▸ To do: According to the gas storage optimization abstract, after how many iterations did the model converge?

▸ Text segment:
+===+

基金supported by the Science and Technology Research Program of Chongqing Municipal Education Commission(KJQN202401501,KJZD-M202401501).
文摘This work proposes an optimization method for gas storage operation parameters under multi-factor coupled constraints to improve the peak-shaving capacity of gas storage reservoirs while ensuring operational safety.Previous research primarily focused on integrating reservoir,wellbore,and surface facility constraints,often resulting in broad constraint ranges and slow model convergence.To solve this problem,the present study introduces additional constraints on maximum withdrawal rates by combining binomial deliverability equations with material balance equations for closed gas reservoirs,while considering extreme peak-shaving demands.This approach effectively narrows the constraint range.Subsequently,a collaborative optimization model with maximum gas production as the objective function is established,and the model employs a joint solution strategy combining genetic algorithms and numerical simulation techniques.Finally,this methodology was applied to optimize operational parameters for Gas Storage T.The results demonstrate:(1)The convergence of the model was achieved after 6 iterations,which significantly improved the convergence speed of the model;(2)The maximum working gas volume reached 11.605×10^(8) m^(3),which increased by 13.78%compared with the traditional optimization method;(3)This method greatly improves the operation safety and the ultimate peak load balancing capability.The research provides important technical support for the intelligent decision of injection and production parameters of gas storage and improving peak load balancing ability.

+===+

▸ Data for analysis:
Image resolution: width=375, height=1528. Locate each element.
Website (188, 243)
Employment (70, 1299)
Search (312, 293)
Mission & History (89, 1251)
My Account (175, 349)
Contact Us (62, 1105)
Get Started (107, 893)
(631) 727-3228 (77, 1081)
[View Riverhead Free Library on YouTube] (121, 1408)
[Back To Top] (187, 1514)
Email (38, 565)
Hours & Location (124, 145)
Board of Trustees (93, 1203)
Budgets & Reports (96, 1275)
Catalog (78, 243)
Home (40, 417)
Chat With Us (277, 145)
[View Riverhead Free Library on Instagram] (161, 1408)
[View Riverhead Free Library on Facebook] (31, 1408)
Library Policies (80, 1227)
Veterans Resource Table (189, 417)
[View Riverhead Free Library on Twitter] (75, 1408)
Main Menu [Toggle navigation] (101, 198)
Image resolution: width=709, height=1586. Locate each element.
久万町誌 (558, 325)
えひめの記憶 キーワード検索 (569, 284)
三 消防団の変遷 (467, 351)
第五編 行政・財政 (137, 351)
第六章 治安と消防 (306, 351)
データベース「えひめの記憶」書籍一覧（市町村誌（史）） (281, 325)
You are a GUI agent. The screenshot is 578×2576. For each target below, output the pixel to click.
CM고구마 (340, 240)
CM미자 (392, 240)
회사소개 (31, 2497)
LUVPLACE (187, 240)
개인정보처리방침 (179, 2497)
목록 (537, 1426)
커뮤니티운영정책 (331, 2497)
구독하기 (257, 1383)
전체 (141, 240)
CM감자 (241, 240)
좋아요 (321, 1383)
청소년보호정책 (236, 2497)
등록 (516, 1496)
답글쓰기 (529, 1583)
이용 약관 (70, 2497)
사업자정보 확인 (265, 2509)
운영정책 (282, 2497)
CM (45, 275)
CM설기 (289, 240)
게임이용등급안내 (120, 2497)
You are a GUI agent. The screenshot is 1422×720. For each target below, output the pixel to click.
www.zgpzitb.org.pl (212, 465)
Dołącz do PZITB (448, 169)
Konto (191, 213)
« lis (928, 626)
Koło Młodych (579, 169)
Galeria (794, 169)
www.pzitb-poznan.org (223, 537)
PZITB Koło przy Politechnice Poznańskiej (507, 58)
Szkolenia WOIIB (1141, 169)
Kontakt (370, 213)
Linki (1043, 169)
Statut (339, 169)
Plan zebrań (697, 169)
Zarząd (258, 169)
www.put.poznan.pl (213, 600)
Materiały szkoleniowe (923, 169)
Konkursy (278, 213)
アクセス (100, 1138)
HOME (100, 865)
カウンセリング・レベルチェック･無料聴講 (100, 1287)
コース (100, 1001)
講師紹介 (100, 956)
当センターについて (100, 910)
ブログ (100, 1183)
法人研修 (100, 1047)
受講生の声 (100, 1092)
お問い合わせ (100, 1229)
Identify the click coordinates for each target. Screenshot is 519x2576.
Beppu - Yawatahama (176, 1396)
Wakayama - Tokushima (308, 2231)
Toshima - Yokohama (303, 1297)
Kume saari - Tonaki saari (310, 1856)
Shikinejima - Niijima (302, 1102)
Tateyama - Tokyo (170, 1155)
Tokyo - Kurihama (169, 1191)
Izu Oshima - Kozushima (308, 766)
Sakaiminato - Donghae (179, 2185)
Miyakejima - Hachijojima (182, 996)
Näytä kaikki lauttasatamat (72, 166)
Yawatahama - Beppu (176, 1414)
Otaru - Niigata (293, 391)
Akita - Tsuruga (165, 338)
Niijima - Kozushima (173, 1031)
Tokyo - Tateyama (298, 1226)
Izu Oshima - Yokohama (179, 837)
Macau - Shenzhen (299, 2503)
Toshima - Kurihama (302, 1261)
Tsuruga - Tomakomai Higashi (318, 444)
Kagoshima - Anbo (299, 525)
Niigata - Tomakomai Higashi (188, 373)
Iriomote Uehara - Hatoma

+===+

▸ Task solution: 6 iterations